Consistency requires protocols. When evolving the control plane design key considerations need to be given to conditions where the view that the network control plane has of the network differs from the physical reality. This is commonly the case right after for example a link change. How quickly can one converge to consistent behavior? Distributed protocols deal with these temporary inconsistencies by using mechanisms such as monotonically increasing sequence numbers with IP’s TTL probably being the number one example, or proposal-agreement handshakes (i.e. two-phase commit) which rapid spanning tree employs. The latter achieves strong consistency, at the cost of increased delay– while the earlier relies on higher level protocols to deal with the temporary inconsistencies.
Let’s keep in mind that part of the success of protocols is due to the fact that they are “pass by value” and leverage well defined state machines. That way protocols avoid the problem that RPC-style “request/response” communication suffers from: Far too often requestor and responder have a different understanding of the semantics of the information exchanged. For example, does the return of a positive acknowledgment mean that the request was just received and queued, or that the request was executed? Consensus building protocols, which are the basis for state machines in the network, resolve this issue via their very nature.
Consequently, even with logically centralizing components, the need for protocols and state machines between all elements does not disappear. We should not fool ourselves to believe that there could be just a single central authority which owns the master state of the network and just “programs” the network via RPC. For who might still believe in full centralization, consider how difficult it is to debug the situation where “Routing” and “Forwarding” tables of a router become out of synch.
Distributed? Centralized? It depends on your deployment. The answer to whether, and if so where, we’ll use logically centralized components will have many factors. Key factors include:
- whether there is a need to run a custom control algorithm
- the ability to centrally access sources of information which are not easily accessible through one of today’s network protocols
- the expected performance and scale of the solution; how quickly can we respond to network events, and what is the event frequency
- the need to handle multiple concurrent failures
Handling events where they occur, i.e. on the network element, obviously helps network performance and system scale. But there are benefits to centralization. Therefore with the advent of NPIs, it is time to re-examine combining fast reacting fully distributed control with a highly optimized centralized control for specific domains and deployments. The question is: What types of network deployments does this matter to first?

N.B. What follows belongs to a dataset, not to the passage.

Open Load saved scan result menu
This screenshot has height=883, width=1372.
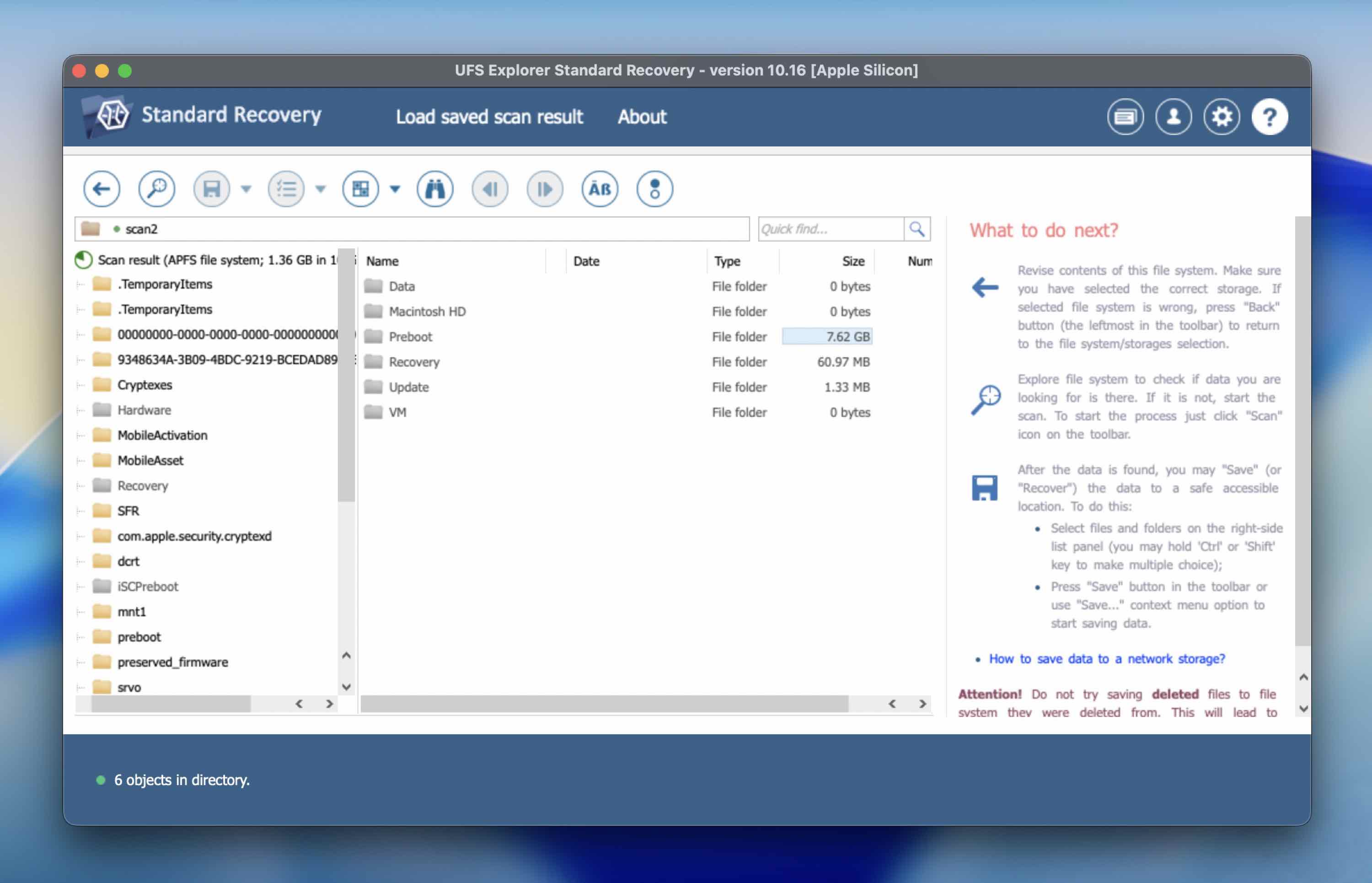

Coming back to our data center example: It is possible to build upon a network running a fully distributed routing protocol such as OSPF. On top this OSPF network, we could leverage a logically centralized routing application which reviews the link state database as computed by OSPF, and then computes and injects higher priority (least dollar cost or lowest delay) routes. In such a hybrid control case we have the best of both worlds. Our centralized routing application can fail (or be slow to converge) yet traditional OSPF routes will still be determined in a distributed manner ensuring that the traffic flows.